[Target pointing data]
>>>>
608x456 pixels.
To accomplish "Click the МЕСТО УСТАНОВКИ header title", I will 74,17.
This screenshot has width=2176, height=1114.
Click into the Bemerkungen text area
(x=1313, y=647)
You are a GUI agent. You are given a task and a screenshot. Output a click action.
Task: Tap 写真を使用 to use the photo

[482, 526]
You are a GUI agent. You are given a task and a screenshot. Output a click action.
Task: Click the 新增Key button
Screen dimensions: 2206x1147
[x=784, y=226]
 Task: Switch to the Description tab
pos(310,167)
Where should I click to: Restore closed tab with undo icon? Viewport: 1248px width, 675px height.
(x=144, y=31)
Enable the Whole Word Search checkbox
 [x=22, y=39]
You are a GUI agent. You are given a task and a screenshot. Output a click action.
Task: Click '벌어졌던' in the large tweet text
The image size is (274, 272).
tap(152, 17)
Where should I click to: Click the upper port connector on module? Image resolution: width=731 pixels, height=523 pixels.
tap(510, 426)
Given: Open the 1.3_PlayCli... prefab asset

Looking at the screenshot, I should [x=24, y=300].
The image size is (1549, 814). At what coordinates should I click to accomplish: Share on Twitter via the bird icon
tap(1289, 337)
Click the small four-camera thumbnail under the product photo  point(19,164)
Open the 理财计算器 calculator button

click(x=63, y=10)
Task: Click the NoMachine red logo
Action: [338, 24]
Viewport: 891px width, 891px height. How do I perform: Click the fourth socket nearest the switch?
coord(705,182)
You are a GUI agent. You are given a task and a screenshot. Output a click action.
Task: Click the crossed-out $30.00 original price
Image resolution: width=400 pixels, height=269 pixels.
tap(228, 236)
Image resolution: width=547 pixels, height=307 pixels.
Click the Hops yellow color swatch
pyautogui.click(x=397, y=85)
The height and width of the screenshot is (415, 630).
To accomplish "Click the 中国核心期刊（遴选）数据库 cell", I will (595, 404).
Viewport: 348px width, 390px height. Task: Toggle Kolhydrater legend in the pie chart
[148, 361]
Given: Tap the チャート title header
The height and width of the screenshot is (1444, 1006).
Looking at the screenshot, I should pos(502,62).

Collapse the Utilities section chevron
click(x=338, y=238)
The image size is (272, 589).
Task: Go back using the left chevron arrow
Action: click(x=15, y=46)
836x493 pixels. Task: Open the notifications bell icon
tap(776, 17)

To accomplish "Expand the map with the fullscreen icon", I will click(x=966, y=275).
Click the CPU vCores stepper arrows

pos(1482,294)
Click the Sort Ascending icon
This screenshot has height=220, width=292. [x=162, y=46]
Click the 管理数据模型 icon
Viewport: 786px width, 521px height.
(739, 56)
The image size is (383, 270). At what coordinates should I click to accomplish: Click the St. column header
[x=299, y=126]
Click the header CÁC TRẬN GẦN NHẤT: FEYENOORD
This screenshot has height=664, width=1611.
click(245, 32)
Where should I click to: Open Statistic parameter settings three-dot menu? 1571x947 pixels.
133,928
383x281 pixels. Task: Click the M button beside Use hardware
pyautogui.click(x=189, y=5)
<<<<
*Prompt*: Copy all of the records above line for line, keeping every character unchanged.

*Reply*:
608x456 pixels.
To accomplish "Click the МЕСТО УСТАНОВКИ header title", I will 74,17.
This screenshot has width=2176, height=1114.
Click into the Bemerkungen text area
(x=1313, y=647)
You are a GUI agent. You are given a task and a screenshot. Output a click action.
Task: Tap 写真を使用 to use the photo

[482, 526]
You are a GUI agent. You are given a task and a screenshot. Output a click action.
Task: Click the 新增Key button
Screen dimensions: 2206x1147
[x=784, y=226]
 Task: Switch to the Description tab
pos(310,167)
Where should I click to: Restore closed tab with undo icon? Viewport: 1248px width, 675px height.
(x=144, y=31)
Enable the Whole Word Search checkbox
 [x=22, y=39]
You are a GUI agent. You are given a task and a screenshot. Output a click action.
Task: Click '벌어졌던' in the large tweet text
The image size is (274, 272).
tap(152, 17)
Where should I click to: Click the upper port connector on module? Image resolution: width=731 pixels, height=523 pixels.
tap(510, 426)
Given: Open the 1.3_PlayCli... prefab asset

Looking at the screenshot, I should [x=24, y=300].
The image size is (1549, 814). At what coordinates should I click to accomplish: Share on Twitter via the bird icon
tap(1289, 337)
Click the small four-camera thumbnail under the product photo  point(19,164)
Open the 理财计算器 calculator button

click(x=63, y=10)
Task: Click the NoMachine red logo
Action: [338, 24]
Viewport: 891px width, 891px height. How do I perform: Click the fourth socket nearest the switch?
coord(705,182)
You are a GUI agent. You are given a task and a screenshot. Output a click action.
Task: Click the crossed-out $30.00 original price
Image resolution: width=400 pixels, height=269 pixels.
tap(228, 236)
Image resolution: width=547 pixels, height=307 pixels.
Click the Hops yellow color swatch
pyautogui.click(x=397, y=85)
The height and width of the screenshot is (415, 630).
To accomplish "Click the 中国核心期刊（遴选）数据库 cell", I will (595, 404).
Viewport: 348px width, 390px height. Task: Toggle Kolhydrater legend in the pie chart
[148, 361]
Given: Tap the チャート title header
The height and width of the screenshot is (1444, 1006).
Looking at the screenshot, I should pos(502,62).

Collapse the Utilities section chevron
click(x=338, y=238)
The image size is (272, 589).
Task: Go back using the left chevron arrow
Action: click(x=15, y=46)
836x493 pixels. Task: Open the notifications bell icon
tap(776, 17)

To accomplish "Expand the map with the fullscreen icon", I will click(x=966, y=275).
Click the CPU vCores stepper arrows

pos(1482,294)
Click the Sort Ascending icon
This screenshot has height=220, width=292. [x=162, y=46]
Click the 管理数据模型 icon
Viewport: 786px width, 521px height.
(739, 56)
The image size is (383, 270). At what coordinates should I click to accomplish: Click the St. column header
[x=299, y=126]
Click the header CÁC TRẬN GẦN NHẤT: FEYENOORD
This screenshot has height=664, width=1611.
click(245, 32)
Where should I click to: Open Statistic parameter settings three-dot menu? 1571x947 pixels.
133,928
383x281 pixels. Task: Click the M button beside Use hardware
pyautogui.click(x=189, y=5)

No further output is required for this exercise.